And the question still remains: What is sustainable and what is not?
This is where policymakers are currently trying to create more selectivity. The so-called EU taxonomy is supposed to provide a uniform definition of “sustainable investments.” The result is well known. We do not want to discuss here whether gas and nuclear energy should really be considered sustainable under certain conditions. We also leave uncommented the aspiration of the arms industry to be classified as sustainable (among other things because of its contribution to security and peace). Let’s focus on Wattify!
And what does Wattify actually say about this?
We cannot take the complexity out of global financial markets or world politics.
But we can make a (small) contribution.
We are convinced that private funds must flow into new, sustainable companies, projects and services. This is how projects and innovations are financed that might not have received funding from large investors.

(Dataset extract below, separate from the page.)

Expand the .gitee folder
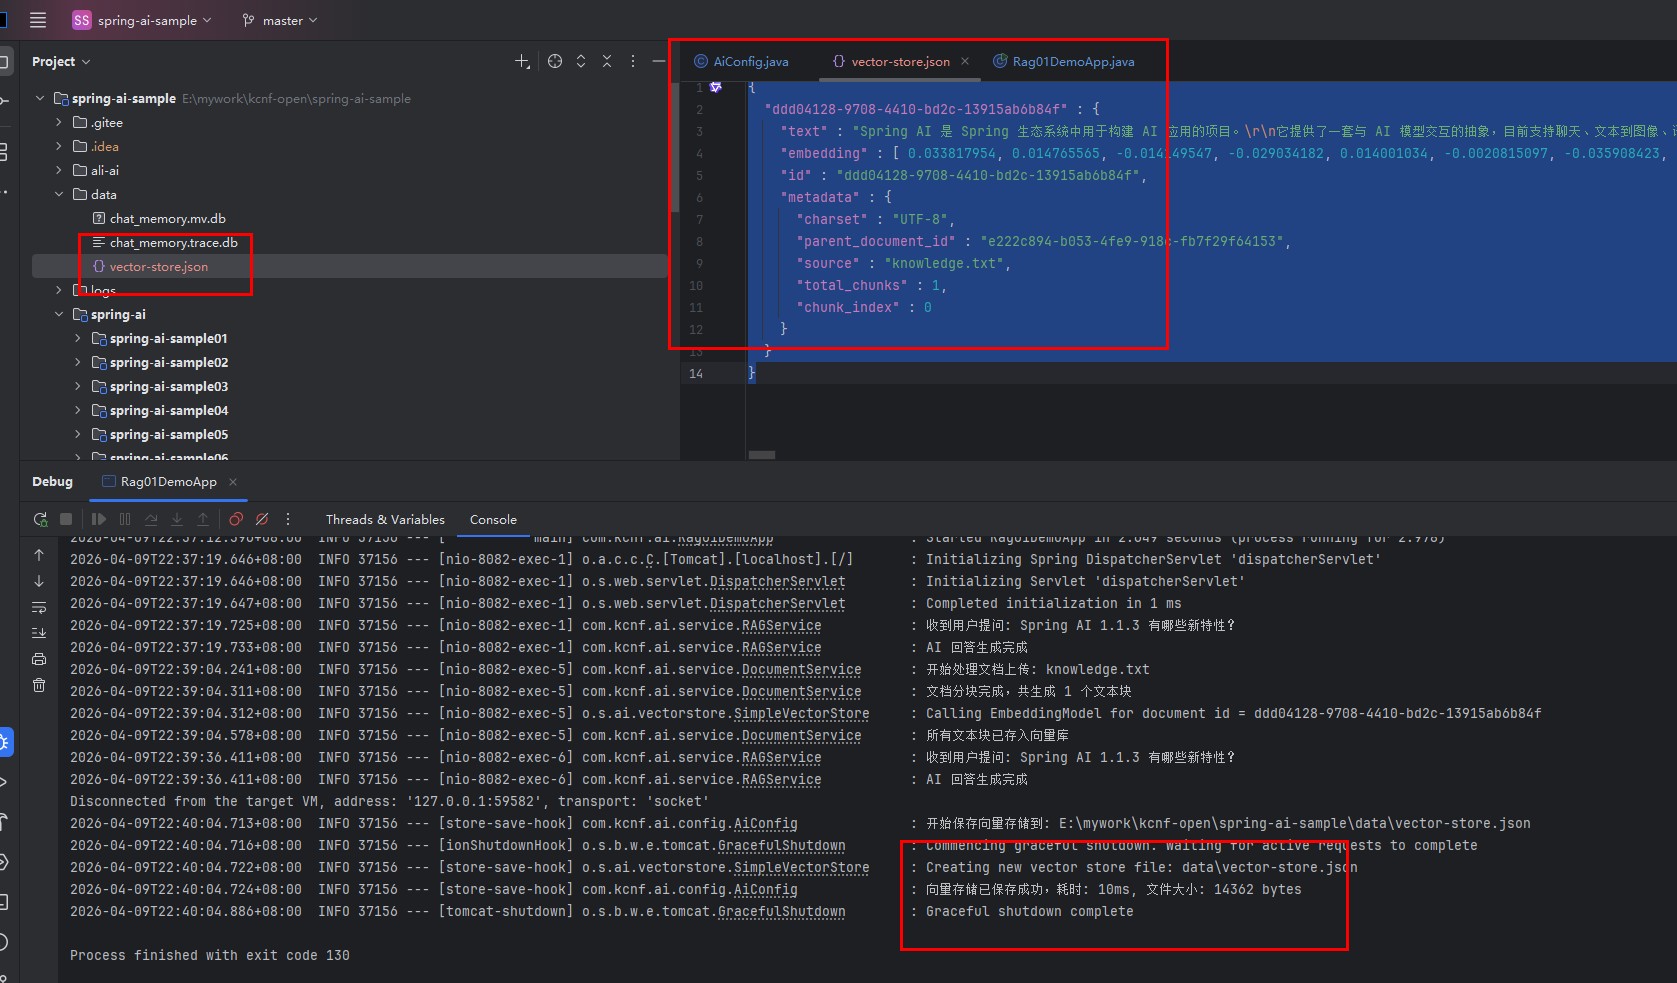 point(59,123)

We are democratizing the energy transition and meeting the challenges of climate change. And the desire in society to do just that is great.
For us, impact investing means:
We shift the balance of power from a few big players to many who can have a say and earn a share. Through their small and large investments in a crowd investing, we minimize the risk for individuals.
We disclose everything: Investor:s can track what happens with their money at any time: We make generated energy, avoided CO2 emissions and the current return directly visible. We also achieve this by cutting out middlemen. This allows us not only to reduce costs, but also to disclose fee structures and, in short, to create transparency.
Share, Care & Change
The realization that sustainable investments are not at odds with returns and do not have to be accompanied by higher fees is the first step toward reviewing one’s own portfolio. But selecting suitable investments with a focus on their (sustainable) impact is not easy.
The term “impact investing” is not protected and — just like the term sustainability — is used in very different ways. What is important here is the highest possible level of transparency. The more directly an investment can be made, the better. For investors: the more possibilities there are to take the investment into their own hands and to control the risk diversification themselves, the more they should consider this possibility.
Being able to manage the respective investments themselves, while active funds cost fees and ETFs are often not very strict when it comes to sustainability criteria, puts the crown on impact investment. Those who can directly enter and participate in sustainable projects, startups and innovators are preparing for the future.